In a country where authority has long been synonymous with corruption, suspense hangs in the air.

Our teens walk across town and gather nervously in front of the councilmen. In an act of generosity that contradicts all stereotypes of power and privilege that too often define low-income communities, these councilmen hand over – of all things – a handful of cash! It’s a small investment but an enormous gesture in the wellbeing of the library. Turns out, the local leaders are proud too.

The rest of the morning unfolds in joyful celebration. The shelves are stocked. Our Founder & Executive Director, Linda Smith, cuts the ribbon with town leaders. Tamales are consumed and games played. For a moment, people are happy in a way that is rarely publicized in the international development community. It wasn’t a scene of desperation. There was no corruption. Just a community brought together by books.

For the first time, this rural, impoverished, indigenous community has a library all its own. We didn’t have to lift a finger or place a brick in the entire process. This achievement is owned by the community itself, an investment that ensures its sustainability for years to come. From teenagers to parents to teachers and councilman, the entire town identifies with this emblem of literacy. Reading Village, for one, couldn’t be prouder to stand in those circles.

In our effort to create a culture of literacy, the library stands as a resounding success.  This is a high point for Reading Village, for the scholars, for the town.
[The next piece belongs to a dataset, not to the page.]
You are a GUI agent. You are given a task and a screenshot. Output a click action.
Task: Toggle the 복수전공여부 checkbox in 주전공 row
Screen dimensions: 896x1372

But it shouldn’t be ours alone. This sense of pride and the realization of sustainable change should be a more common thread in the fabric of community development. If everyone was investing in the human capacity of future generations, maybe there would be fewer buildings abandoned, schools sitting empty, and donor dollars drained on projects that never stood a chance.

This month, we’ve chosen to remember how exceptional our teens are. To be grateful for the opportunity to work alongside this community, for the chance to build leaders who build libraries.

And we’re going to remember that the bar has been raised. If six teenagers can build a library where most folks can’t even read, really isn’t anything possible?